[Baby Pov]
Pak Irman sedang menerangkan tentang tugas yang harus kami kumpulkan minggu depan.
"Satu kelompok boleh 2 atau 3 orang ya.."
"Yah, jangan, Pak. Nanti kasihan jadi obat nyamuk.." si Dicky, si pembuat onar menyahut.
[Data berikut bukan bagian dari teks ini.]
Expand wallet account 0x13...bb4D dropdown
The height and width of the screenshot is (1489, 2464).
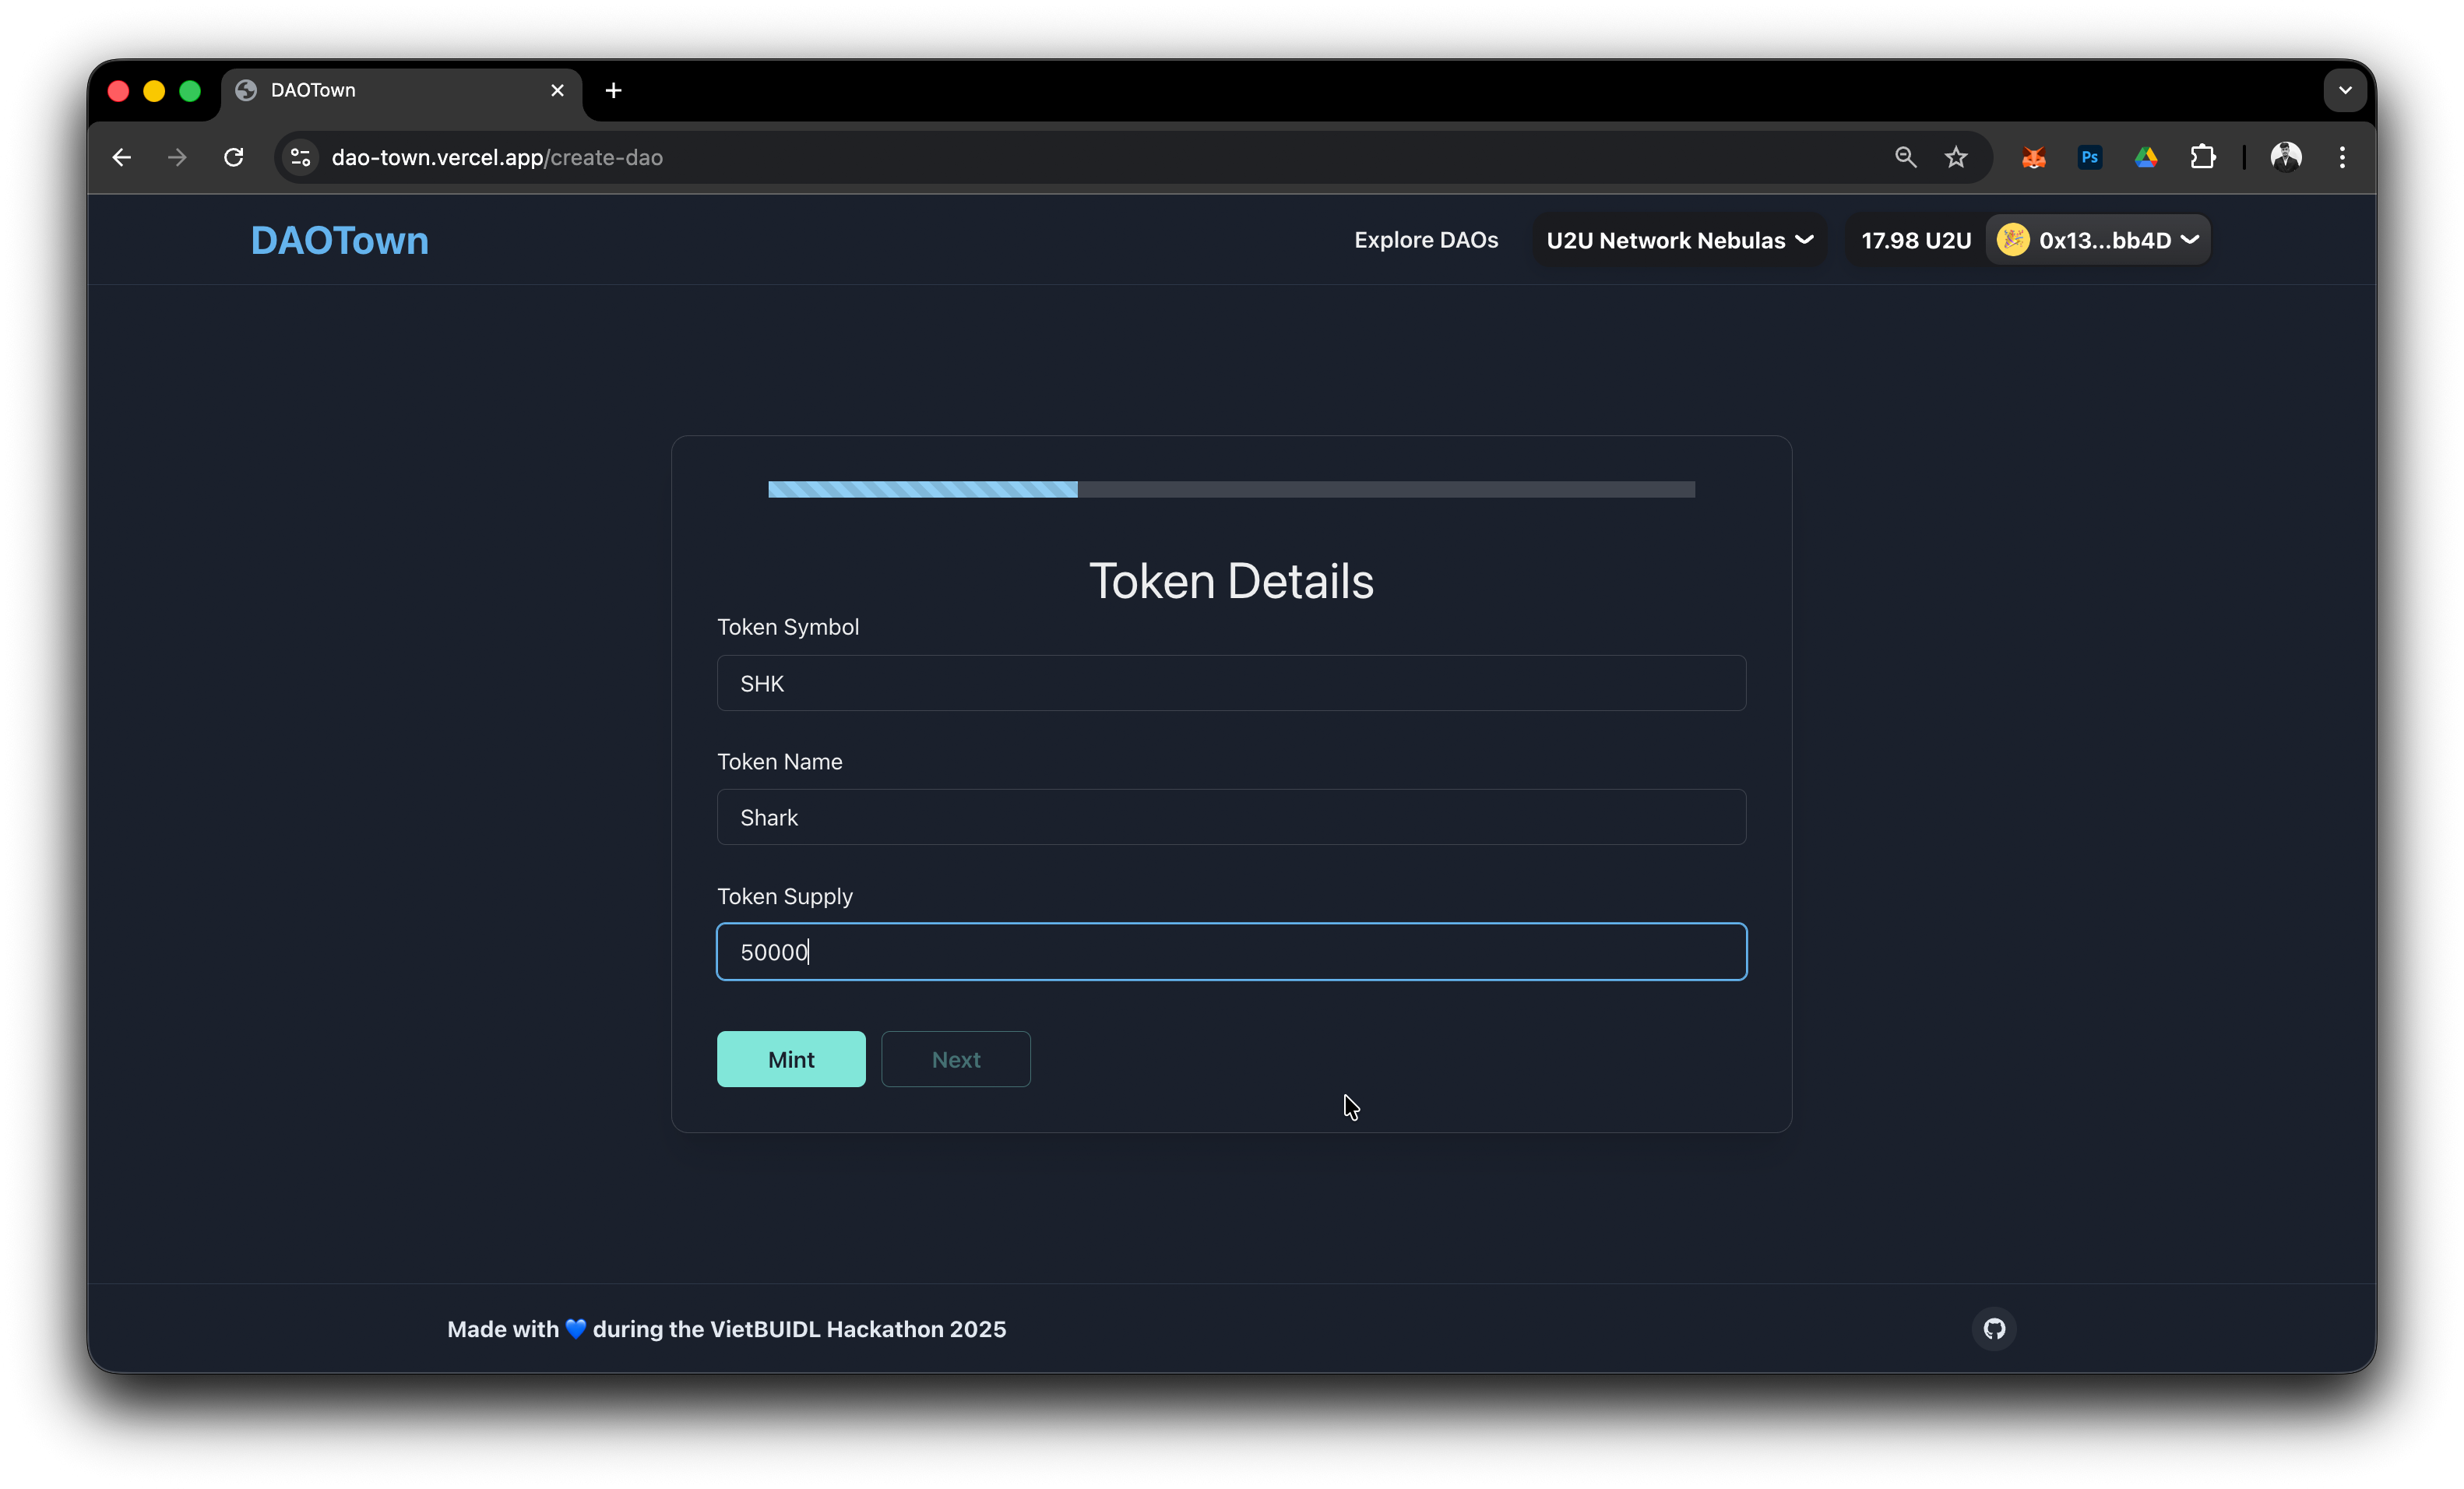2099,240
Sontak saja kelas langsung heboh meneriakinya.
Pak Irman mengangkat tangan, berusaha mengendalikan kelas. "Yaudah sekelompok cowok semua.."
"Yah m**o dong, Pak.."
Kelas kembali heboh. Aku hanya bisa geleng-geleng melihat ulah temanku itu. Milani menoleh padaku. "Sekelompok ya.."
Aku tersenyum, mengangguk.
"Satu lagi siapa?"
"Terserah aja.."
Pak Irman sudah meninggalkan kelas. Satu persatu mahasiswa juga mulai meninggalkan kelas.
"Lo duluan ke kantin deh, Mil. Gue mau ke perpus dulu..."
"Ih gue ikut.."
"Yakin. Lo kan gasuka perpus. Gue bentar doang.."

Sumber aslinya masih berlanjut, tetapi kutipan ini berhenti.